Initiatives to End Distracted Driving

By: Amelia Nahmias Email
By: Amelia Nahmias Email

AUGUSTA COUNTY, Va --- About 100,000 times per year, a car crashes and injures or kills people because the driver was texting while driving. Teen drivers are the most at risk. In an AT&T survey, 75-percent of teens say texting and driving is common among their friends.

A rest stop in Mt Sydney is also called a “safe phone zone.” That means it is a place for drivers to pull over to make a call or text.

Virginia leaders, along with organizers of AT&T's “It Can Wait” initiative, want drivers to think twice before they text and drive.

A WHSV reporter spoke to a few drivers at a Virginia rest stop to hear their thoughts on the issue. One of those drivers, Rob Howard, said he likes the idea of getting distracted drivers off the roads.

"Anything we can do to keep people from texting and phoning while driving within reason sounds like a good idea to me," said Howard.

Howard and his wife are retired and travel for fun. Most of the time they do not have problems with being distracted in the car.

"Normally traveling together, so the one who is not driving can do all the phoning we need done."

Another driver, Karen Reinke, said when she travels alone, she uses her resources to stay focused on driving.

"I have Bluetooth in my phone. I have voice to text, which helps a lot," said Reinke.

Unfortunately her kids do not do the same thing.

"Mine are guilty of taking pictures while they're driving down the road and posting them to Facebook and things like that."

AT&T is using this initiative to teach people the dangers of doing that and try to make it a little safer.

Virginia is joining in on the effort by declaring Wednesday No Text on Board day. They want people to pledge to never text and drive again. A smartphone app, created by AT&T, makes it easy to not text and drive.

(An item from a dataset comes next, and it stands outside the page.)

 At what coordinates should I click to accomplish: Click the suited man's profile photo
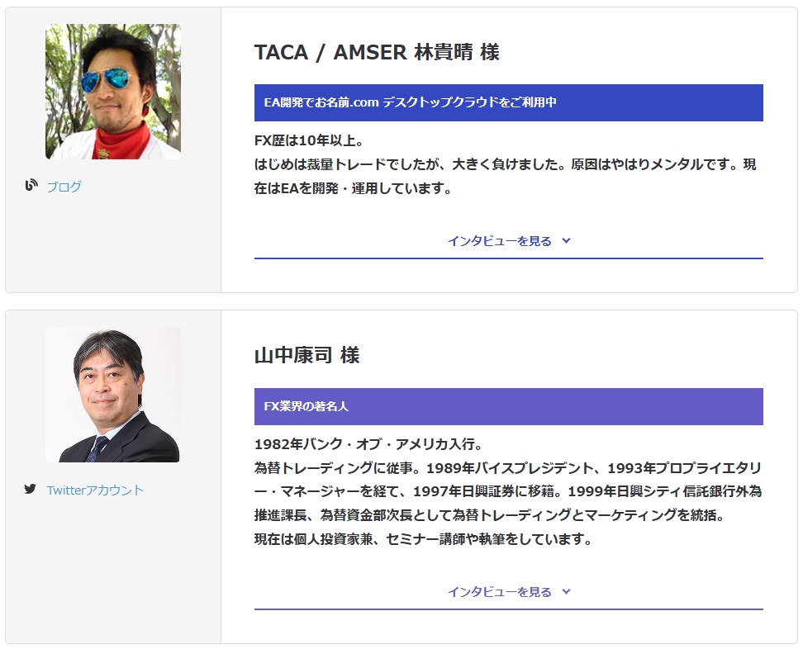click(113, 395)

"AT&T actually created an app. It's called the AT&T Drive Mode app, and what it does is it actually sends a message back to anyone trying to send you a text message, and lets them know that you are driving and can't text them back right now," said Assistant AT&T Manager Greg Martin.

Reinke said she thought the app is useful.

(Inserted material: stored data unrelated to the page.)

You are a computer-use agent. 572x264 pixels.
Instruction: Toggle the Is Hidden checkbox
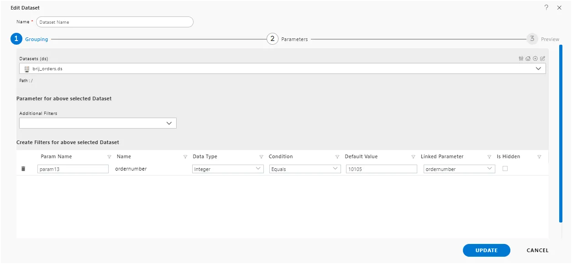pos(505,168)
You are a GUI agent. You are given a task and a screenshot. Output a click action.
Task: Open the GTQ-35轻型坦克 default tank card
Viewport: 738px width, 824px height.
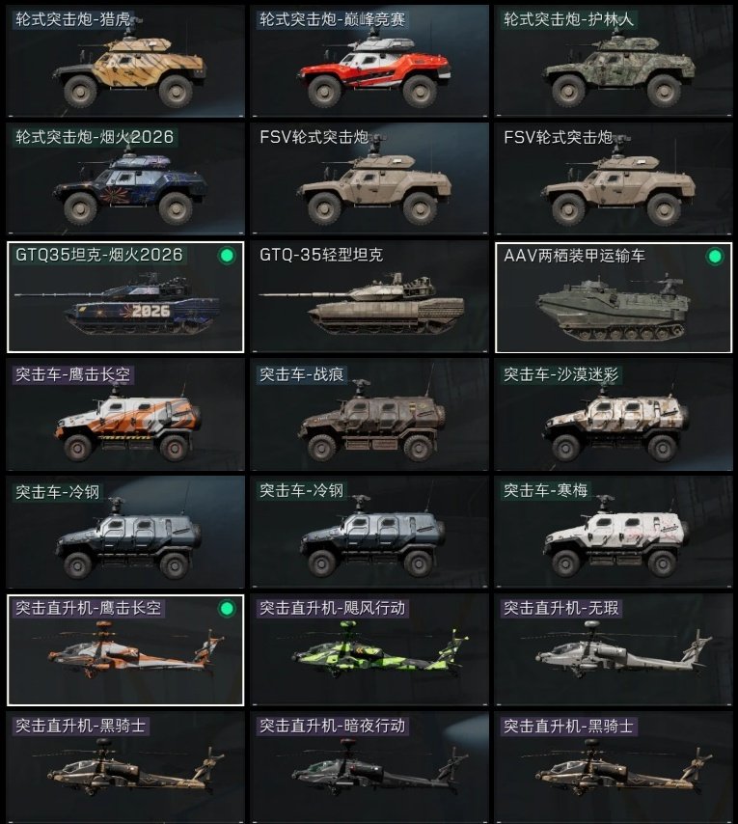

"I think it's a great idea, especially for the ones who are just starting to drive," said Reinke.

Drivers at the rest stop agreed that the best way to prevent distracted driving was to stop off the highway to use a phone.

"These kind of places make a lot of sense," said Howard about the safe phone zone.

Sending or reading a text means that a driver may not be looking at the road for about five seconds. At 55 miles per hour, that is the same as driving the length of an entire football field blindfolded.

The point of Wednesday's initiative was a driver's next text can wait.